Nonetheless, a year has passed and in my mind it is harder now to go to a cohesive portrait of her in my mind. Mostly it is just bits and pieces of smiles, laughter, cheekiness, her moments of fear, sadness, enduring love. I have one picture in my mind that recurs when we were in our late teens; I was sitting on a couch in her parents’ home; she ran into the room and jumped onto the couch, bouncing on her knees and smiling cheekily at me. That’s it, just a moment, seemingly of little consequence, but it outlives all the other moments as a benchmark of who she was to me.

As I wander in my thoughts, perhaps the thing that is most missing in our household since she left is just that: her zest for life, her verve and passion to not waste a day. Very often it would be her motivation that would inspire me to action, and over the past year it has often been a battle with self to cover the everyday things of upkeep and maintenance – both of self and home. That being said, we haven’t totally fallen apart! Life for each of us in our family has moved into new phases, and a fresh vision of the future is often itself inspiring and motivation enough.

Yet, her spark is missing; and it was a very bright spark as so many of us who loved her will confirm. Even in her last days and weeks, when it was so challenging for her to even move, she would spend much of her conversation affirming and inspiring. One of her greatest strengths was her ability to empower others, to let them know that they were loved and that what they thought and felt was of value. In this ego-driven, self-protective world, such a person is rare and a great loss.

So, at this point I find myself reflecting on her legacy, what Ngaire Susan Wills left for posterity, as it were. I am tempted to say her art, because she was a very fine artist and illustrator. But that was not who she was. Though she loved beauty and had the constant eye of an artist, that is not what most of us will remember her for.

Her legacy is what she planted in each of us who knew her: Ihave value; I am loved; I have great potential unrealised; I am of tremendous value to others, especially those who love me; I matter.

To some degree or other, Ngaire lived those truths in her relationship with almost anyone she had more than a two-word conversation with, which is virtually all of us here.

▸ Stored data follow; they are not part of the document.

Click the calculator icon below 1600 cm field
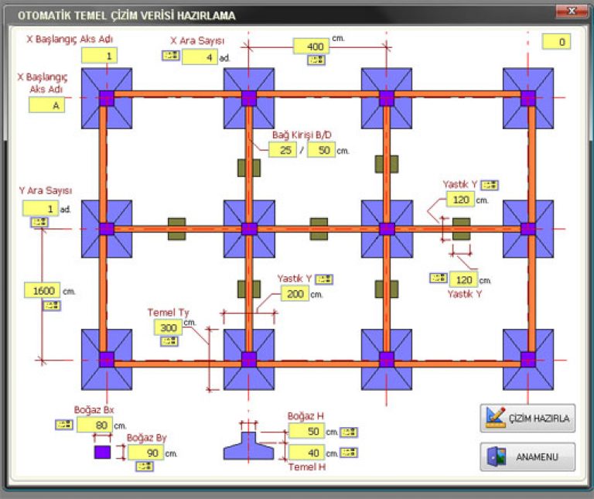The height and width of the screenshot is (499, 594). 52,305
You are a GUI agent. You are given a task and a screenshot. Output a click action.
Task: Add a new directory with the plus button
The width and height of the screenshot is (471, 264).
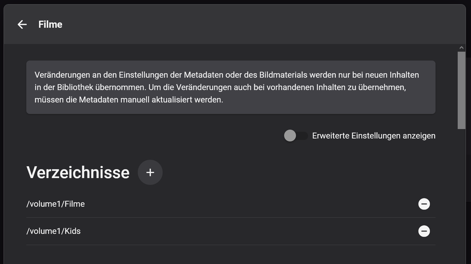coord(150,172)
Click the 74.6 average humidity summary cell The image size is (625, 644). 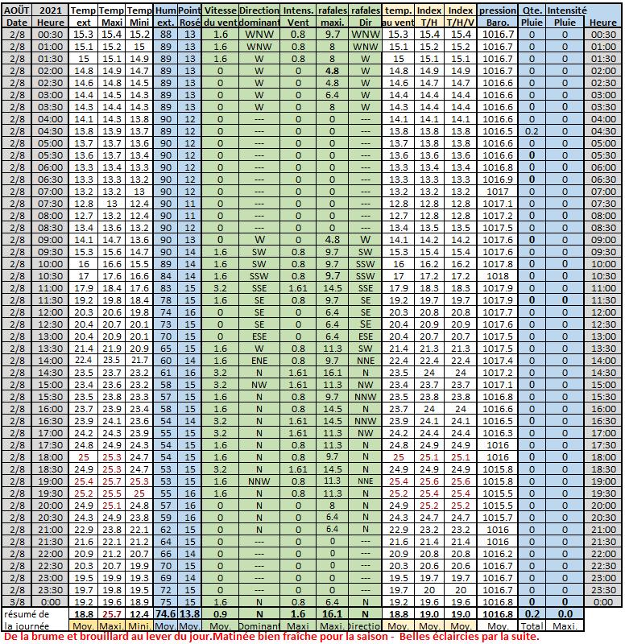pos(166,613)
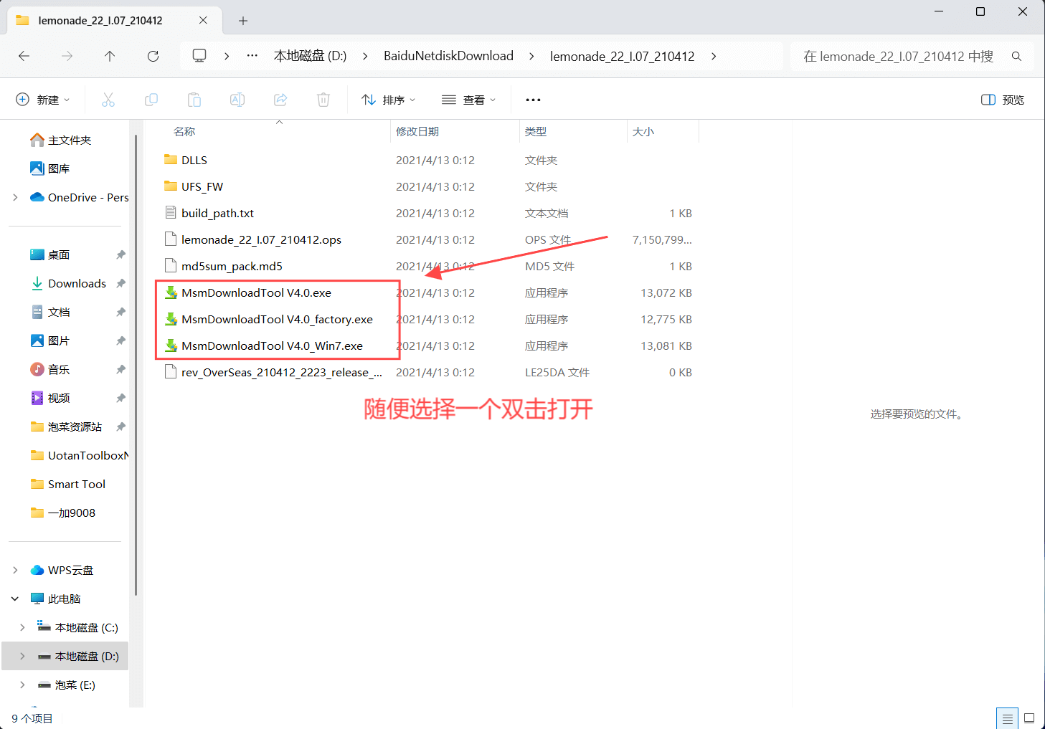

We can all recall those moments where Ngaire was calling us up into our true selves.

Now that she is gone, that is what remains for me: that cheeky girl bouncing on the couch who faithfully loved as a wife, mother and friend. And one of the key ways she showed herself faithful was in her desire to validate and empower others.

I firmly believe that I would be far more constricted in my ability to love as a father and friend had Ngaire not been the great encourager in my life, and so I will continue that legacy. May it be perpetuated in our family and amongst you, our friends, from generation to generation, so that there will never be a doubt in any mind that each has value and that they are loved.

So I would like to raise a vote of thanks to Ngaire Susan, for all that she deposited into our hearts, and for that spark which we all have the opportunity to continue to fan into flame.”

 

At that point we all applauded Ngaire.